I got pretty close by doing the following,

$$ \begin{align} V(S, t) &= e^{-r(T-t) }\mathbb{E}_t^\mathbb{Q}\left[\mathbb{1}_{S_T \le K} + \frac{K^2}{S^2}\mathbb{1}_{S_T\ge K}\right]\\ &= e^{-r(T-t) }\mathbb{Q}(S_T \le K) + \mathbb{E}_t^\mathbb{Q}\left[\frac{K^2}{S_T^2}\mathbb{1}_{S_T\ge K}\right]\\ &= e^{-r(T-t)}\mathcal{N}(-\hat{d_2})+ \frac{K^2}{S_t^2}\mathbb{E}_t^\mathbb{Q}\left[\frac{S_t^2}{S_T^2}\mathbb{1}_{S_T\ge K}\right]\\ &= e^{-r(T-t)}\mathcal{N}(-\hat{d_2})+ \frac{K^2}{S^2}\mathbb{E}_t^\mathbb{Q}\left[\text{exp}(-2(r-q-\frac{1}{2}\sigma^2)(T-t)-2\sigma W^Q_{T-t}) \cdot\mathbb{1}_{S_T\ge K} \right]\\ &= e^{-r(T-t)}\mathcal{N}(-\hat{d_2})+ \frac{K^2}{S^2}e^{(\sigma^2+2q-3r)}\mathbb{E}_t^\mathbb{Q}\left[\text{exp}(-2\sigma W^Q_{T-t}) \cdot\mathbb{1}_{S_T\ge K}\right]\\ \end{align} $$

and then i'm not quite sure how to proceed from here.

Any help is greatly appreciated!


Let $$I= \mathbb{E}_t^\mathbb{Q}\left[\text{exp}(-2\sigma W_{T-t}) \cdot\mathbb{1}_{S_T\ge K}\right] = \frac{1}{\sqrt{2\pi}} \int_{\hat{d}_2}^{\infty} e^{-2\sigma x} e^{-x^2/2} dx.$$ So $$ I = \frac{1}{\sqrt{2\pi}} \int_{\hat{d}_2}^{\infty} e^{-(x-2\sigma)^2/2} dx \, e^{2\sigma^2}. $$ Change variables $y = x-2\sigma$ and you are done.

  • $\begingroup$ this is almost there except that it is $\hat{d}_2$ instead of $\hat{d}_1$ required by the answer. that's the strange thing i don't understand.
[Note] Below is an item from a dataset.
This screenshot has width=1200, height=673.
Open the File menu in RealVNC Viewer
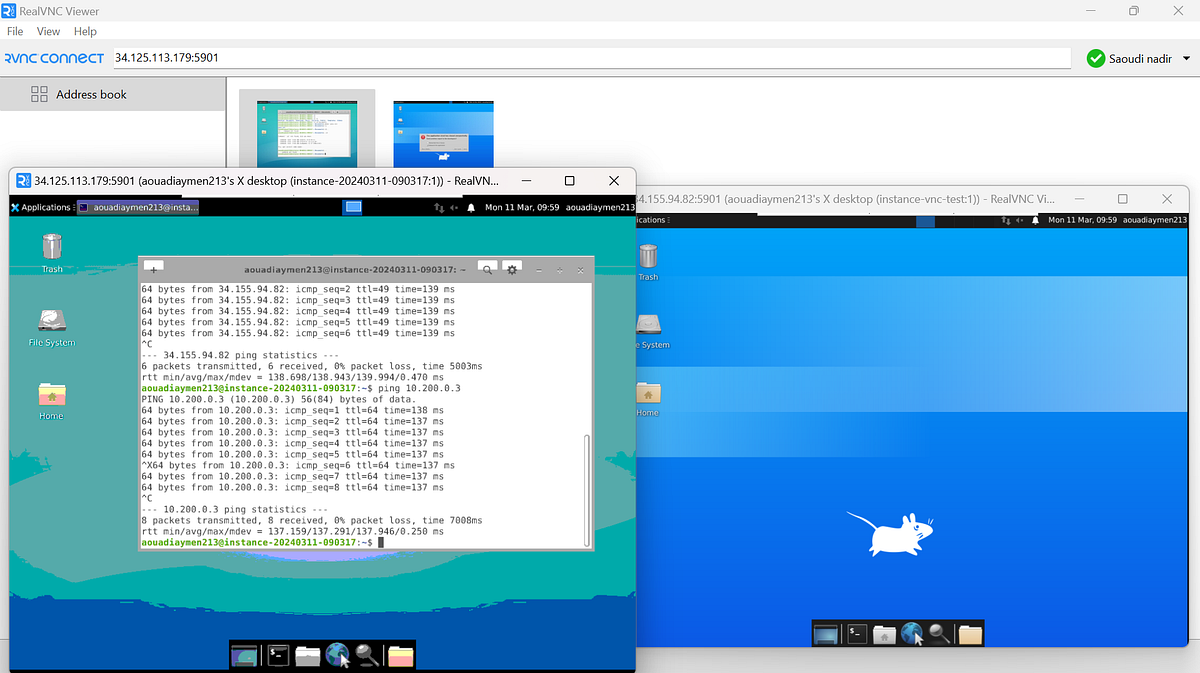15,31
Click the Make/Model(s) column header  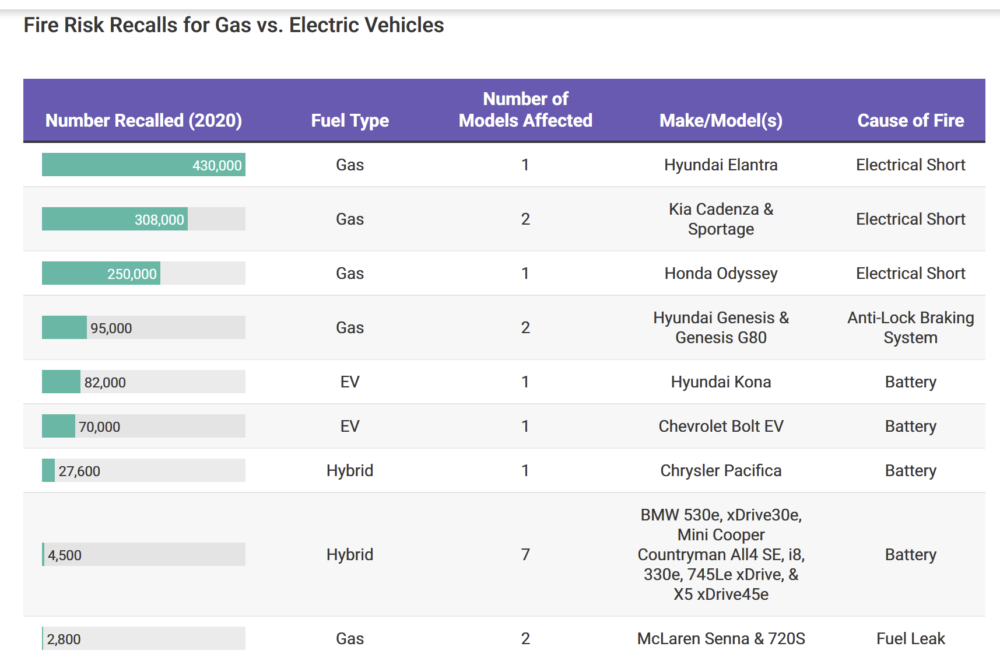click(x=720, y=121)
I don't see how i can get the $\frac{5}{2}\sigma^2$ thing $\endgroup$ – Danny Aug 28 '15 at 8:39
  • $\begingroup$ oh hang on, maybe i didn't read properly $\endgroup$ – Danny Aug 28 '15 at 8:41

I managed to figure out another way of doing it via change of measure as follows...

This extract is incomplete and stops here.